Honda Insight Forum banner

Status
Not open for further replies.
1 - 20 of 26 Posts

·
Registered
Joined
·
22 Posts
Discussion Starter #1
The crashing point of oil, when do you guys think it will happen? Any informative guesses? And another question, if oil were gone tommorrow and there absolutely was no oil or gasoline, could we power our gasoline engines with anything else besides gas? (I've heard stories where alcohol can power cars etc) Or do we nearly rely 100% on oil for all of our transportation needs?
 

·
Registered
Joined
·
8 Posts
We could easily eliminate imported oil, we just lack public support for it. Nuclear power can generate our eletricity. We have several hundred years supply of coal that can be made into synthetic oil which can be used as a feedstock to produce gasoline. Corn can be turned into ethanol, and waste cooking oil can be converted into bio diesel.

The public has an irrational fear of nuclear power and there is little public support for the capital investment required to turn alternative fuels into useful feedstocks for refineries.
 

·
Registered
Joined
·
231 Posts
Brazil claims that they will stop importing oil in 2007, and I believe them. This is because all of their cars are required to run on either gasoline or ethenol. The US could do the same if it were properly motivated.
 

·
Registered
Joined
·
92 Posts
1) Brazils situation is somewhat unique,

2) Nuclear power cannot generate enough power soon enough (if ever),

3) we do not have anything like 200 years worth of coal (such estimates count on power consumption remaining constant from now on),

4) switching to ethanol only for our auto fleet would require every bit of farmable land be converted to ethanol production and would still not fuel all of our cars,

5) waste cooking oil can be turned into bio-deisel as can a number of feedstocks the problem is scaling up production fast enough,

For discussions about this type of things by knowledgable people, economists, geologist, and engineers go to: http://www.Peakoil.com
 

·
Registered
Joined
·
92 Posts
Actually isn't sugar ethanol more abundant and efficient?
That's one of the unique things Brazil has in it's favor, they can grow sugar cane easily. The U.S. climate is not so good for sugar cane.
 

·
Premium Member
Joined
·
2,332 Posts
If we took all the excess sugar out of our diets, we would be healthier and lighter too. Now take all that sugar and convert it to ethanol. Well some of us would be drunks. :D Seriously, it would be a good start but not nearly enough to run todays transportation.

However, if all cars had fuel efficiency like an Insight, not only would our oil supplies last way longer but domestic production of alcohol for ones own transportation becomes possible. A small still built with hardware store plumbing can put out about a gallon an hour of high octane moonshine. That's probably enough for a 60 mile commute with an Insight. Doesn't make any sense at all presently, but if things ever got really dark. ;) :D
 

·
Registered
Joined
·
1,819 Posts
I really doubt that it will actually end at any specific date. Instead, the price will keep going up and up, which will force more and more people to switch to alternatives. Eventually everything will change, but a few hobbists will still be buying $100/gallon gas to take their collector's items for a spin, much the way they do wood-burning locomotives nowadays.

Set problem 1:
Write out the part of the oil forum thread that opens with the words containing "1 - 20 of 26" and closes with "our transportation needs?".
Set problem 2:
In the oil forum thread, how much can a small still built with hardware store plumbing put out?
Rely only on the forum thread about oil.

Provided records:
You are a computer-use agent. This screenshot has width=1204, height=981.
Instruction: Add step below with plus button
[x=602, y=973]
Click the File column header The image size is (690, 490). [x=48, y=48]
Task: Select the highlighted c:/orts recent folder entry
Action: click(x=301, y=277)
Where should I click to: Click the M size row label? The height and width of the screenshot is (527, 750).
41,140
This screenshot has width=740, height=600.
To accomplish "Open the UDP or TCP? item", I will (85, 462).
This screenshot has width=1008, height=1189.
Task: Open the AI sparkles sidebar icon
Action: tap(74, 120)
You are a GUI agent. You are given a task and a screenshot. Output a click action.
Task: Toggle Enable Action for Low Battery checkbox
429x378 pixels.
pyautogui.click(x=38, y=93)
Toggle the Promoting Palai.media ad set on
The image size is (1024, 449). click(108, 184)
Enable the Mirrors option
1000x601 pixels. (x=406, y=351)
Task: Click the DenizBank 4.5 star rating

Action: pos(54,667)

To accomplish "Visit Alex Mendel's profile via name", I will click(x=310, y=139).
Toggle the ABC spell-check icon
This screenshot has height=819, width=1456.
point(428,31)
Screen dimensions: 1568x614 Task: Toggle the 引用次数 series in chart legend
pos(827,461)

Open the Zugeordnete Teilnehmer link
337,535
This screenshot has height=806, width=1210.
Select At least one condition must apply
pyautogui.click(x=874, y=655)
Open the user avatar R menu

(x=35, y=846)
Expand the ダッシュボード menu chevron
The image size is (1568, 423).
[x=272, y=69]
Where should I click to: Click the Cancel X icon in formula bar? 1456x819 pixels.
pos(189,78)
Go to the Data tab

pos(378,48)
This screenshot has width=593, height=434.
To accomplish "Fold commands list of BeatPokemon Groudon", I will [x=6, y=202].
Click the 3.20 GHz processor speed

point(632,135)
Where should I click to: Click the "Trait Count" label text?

Solution 1:
1 - 20 of 26 Posts

·
Registered
Joined
·
22 Posts
Discussion Starter #1
The crashing point of oil, when do you guys think it will happen? Any informative guesses? And another question, if oil were gone tommorrow and there absolutely was no oil or gasoline, could we power our gasoline engines with anything else besides gas? (I've heard stories where alcohol can power cars etc) Or do we nearly rely 100% on oil for all of our transportation needs?

Solution 2:
About a gallon an hour of high octane moonshine.